In that time, WikiLeaks has continued to post new material — and grown more controversial. Assange roiled the 2016 presidential campaign by posting hacked emails from, first, the Democratic National Committee and then Clinton campaign chair John Podesta. (Mueller has since charged several Russian intelligence officers with carrying out these hacks.)
Was Assange simply bringing more transparency by publishing powerful people’s communications? Was he effectively just helping out the Russians and Donald Trump? Was he engaged in a project to weaken the US politically? Perhaps it was all of the above. (“We believe it would be much better for GOP to win,” Assange wrote privately in late 2015, according to messages obtained by the Intercept. Hillary Clinton, he continued, was “a bright, well connected, sadistic sociopath.”)
But Assange’s leaks didn’t stop once Trump was elected. In early 2017, WikiLeaks posted a new set of material about the CIA’s hacking capabilities, in a leak referred to as “Vault 7.” The New York Times wrote that this “appeared to be the largest leak of CIA documents in history,” and a former CIA software engineer, Joshua Schulte, has been charged in connection with it.
Top US officials have explored charging Assange for many years, but no action ended up being taken during the Obama administration. Shortly after the Vault 7 leak in early 2017, though, CNN reported that charges against Assange had been “prepared.”
Then the discussion was revived this Thursday, when the Wall Street Journal’s Aruna Viswanatha and Ryan Dube reported that the Justice Department “is preparing to prosecute” Assange and is “increasingly optimistic it will be able to get him into a US courtroom” — suggesting, perhaps, that Ecuador might withdraw their protection of him so he could be extradited.
But in a twist, the Journal piece spurred Seamus Hughes to point out on Twitter that there were odd, seemingly errant mentions of Assange in recent court filings for an unrelated case.
The filing, from an assistant US attorney for the Eastern District of Virginia in August, is about why a criminal complaint and arrest warrant against someone else should be sealed.

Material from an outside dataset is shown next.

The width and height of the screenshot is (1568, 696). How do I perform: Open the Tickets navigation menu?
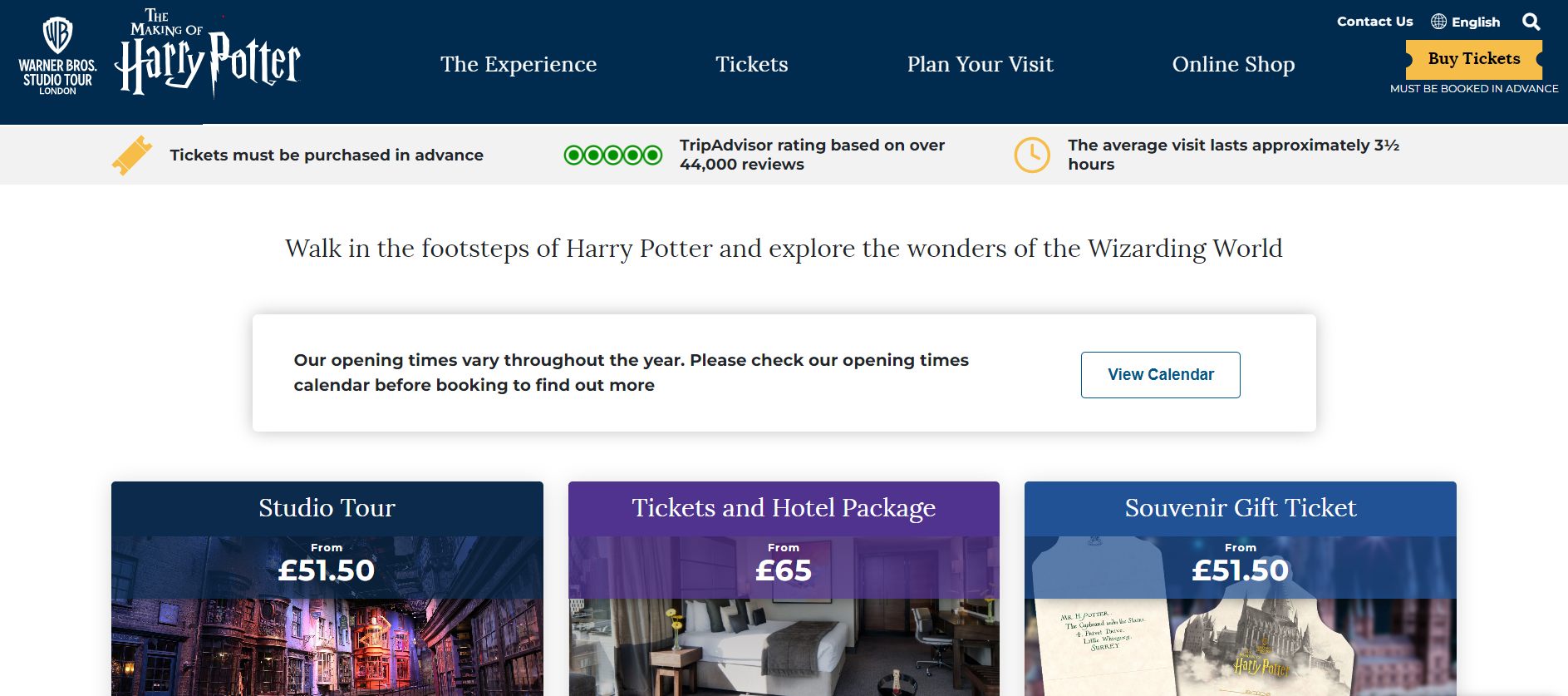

But then it starts talking about why charges against Assange should be sealed:
The mistake seemed likely to have been due to cutting and pasting language from an earlier, similar document that was about Assange.
So Washington Post reporters Matt Zapotosky and Devlin Barrett asked about what happened — and were told by “people familiar with the matter” that, yes, Assange had in fact been charged under seal (and that the court filing disclosure was “unintentional”).
We don’t know. And it’s really important.
The US government has already charged people whom they’ve accused of leaking classified information to WikiLeaks, like Manning and Schulte. But charging Assange or WikiLeaks solely for publishing such information is a more troubling thing to do, due to its implications for freedom of the press.
“Never in the history of this country has a publisher been prosecuted for presenting truthful information to the public,” the American Civil Liberties Union’s Ben Wizner told CNN last year . “Any prosecution of WikiLeaks for publishing government secrets would set a dangerous precedent that the Trump administration would surely use to target other news organizations.”
Indeed, many journalists often publish important and newsworthy stories based on leaked classified information.